Creating Event Structs

#[event]
struct MoveEvent has drop, store {
    player: u8,
    position: u8,
}
#[event]
struct WinEvent has drop, store {
    winner: u8,
}
#[event]
struct DrawEvent has drop, store {
}

Code Explanation:

MoveEvent: Emitted when a player makes a move, containing the player and the position.

WinEvent: Emitted when a player wins, containing the winner.

DrawEvent: Emitted when the game is a draw.

Initializing a Game

 public entry fun init_game(account: &signer) {
        move_to(account, Game {
            board: vector::from_elem(EMPTY, 9),
            current_turn: PLAYER_X,
            winner: EMPTY,
        });
    }

Making a Move

public entry fun make_move(account: &signer, position: u8) acquires Game {

        let game = borrow_global_mut<Game>(signer::address_of(account));
        assert!(game.winner == EMPTY, EGAME_OVER);
        assert!(position < 9, EINVALID_INDEX);

        if (game.board[position] != EMPTY) {
            abort EINVALID_MOVE;
        }

        game.board[position] = game.current_turn;
        event::emit(MoveEvent { player: game.current_turn, position }); 

        if (check_winner(&game.board, game.current_turn)) {
            game.winner = game.current_turn;
            event::emit(WinEvent { winner: game.current_turn });
        } else if (is_draw(&game.board)) {
            event::emit(DrawEvent {});
        } else {
            game.current_turn = if (game.current_turn == PLAYER_X) { PLAYER_O } else { PLAYER_X };
        }
    }

Code Explanation:

It first checks if the game is over and if the position is valid.

If the cell at the given position is not empty, it aborts with EINVALID_MOVE.

It updates the board with the current player's move and emits a MoveEvent.
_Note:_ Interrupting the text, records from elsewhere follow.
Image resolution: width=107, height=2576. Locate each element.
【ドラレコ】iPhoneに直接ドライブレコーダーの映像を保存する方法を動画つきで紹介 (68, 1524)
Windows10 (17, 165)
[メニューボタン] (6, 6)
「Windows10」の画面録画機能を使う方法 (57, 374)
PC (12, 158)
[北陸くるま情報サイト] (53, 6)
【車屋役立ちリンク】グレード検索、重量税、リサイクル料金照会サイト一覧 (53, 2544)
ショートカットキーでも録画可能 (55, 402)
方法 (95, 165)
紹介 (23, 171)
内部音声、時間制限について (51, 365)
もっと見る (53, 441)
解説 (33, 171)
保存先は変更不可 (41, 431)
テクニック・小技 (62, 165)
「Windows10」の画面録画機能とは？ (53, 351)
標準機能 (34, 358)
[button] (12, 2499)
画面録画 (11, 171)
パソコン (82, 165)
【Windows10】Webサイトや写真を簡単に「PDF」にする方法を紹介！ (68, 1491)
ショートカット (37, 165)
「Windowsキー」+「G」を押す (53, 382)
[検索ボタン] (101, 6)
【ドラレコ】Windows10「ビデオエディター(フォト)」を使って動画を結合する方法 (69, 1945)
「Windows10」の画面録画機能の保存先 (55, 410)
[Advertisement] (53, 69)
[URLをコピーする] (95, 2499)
It checks if the current player has won using the check_winner function. If so, it sets the winner and emits a WinEvent.

If the board is full and there is no winner, it emits a DrawEvent.

If the game is still ongoing, it switches the turn to the other player.

Resetting the Game

 public entry fun reset_game(account: &signer) acquires Game {
        let game = borrow_global_mut<Game>(signer::address_of(account));
        game.board = vector::from_elem(EMPTY, 9);
        game.current_turn = PLAYER_X;
        game.winner = EMPTY;
 }

Creating View Functions to Access Information related to the Game

#[view]
public fun get_board(): vector<u8> acquires Game {
   let game = borrow_global<Game>(signer::address_of(account));
   game.board
}

#[view]
public fun get_current_turn(): u8 acquires Game {
   let game = borrow_global<Game>(signer::address_of(account));
   game.current_turn
}

#[view]
public fun get_winner(): u8 acquires Game {
   let game = borrow_global<Game>(signer::address_of(account));
   game.winner
}

Code Explanation:

get_board: Returns the current state of the board.
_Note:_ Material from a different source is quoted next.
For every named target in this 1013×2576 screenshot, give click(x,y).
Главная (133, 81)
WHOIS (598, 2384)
get_current_turn: Returns the current player's turn.

get_winner: Returns the winner of the game.

These view functions are essential for querying the game state without modifying it.

Checking the Winner of the Game

inline fun check_winner(board: &vector<u8>, player: u8): bool {
   let win_positions = vector::vector([
       vector::vector([0, 1, 2]),
       vector::vector([3, 4, 5]),
       vector::vector([6, 7, 8]),
       vector::vector([0, 3, 6]),
       vector::vector([1, 4, 7]),
       vector::vector([2, 5, 8]),
       vector::vector([0, 4, 8]),
       vector::vector([2, 4, 6])
   ]);

vector::any(&win_positions, move |positions| {
    vector::all(positions, move |&pos| board[pos] == player)
 })
}

Code Explanation:

• win_positions: Defines all possible winning positions on the board.

• vector::any: Checks if any of the winning positions are fully occupied by the current player.

• vector::all: Checks if all positions in a winning line are occupied by the current player.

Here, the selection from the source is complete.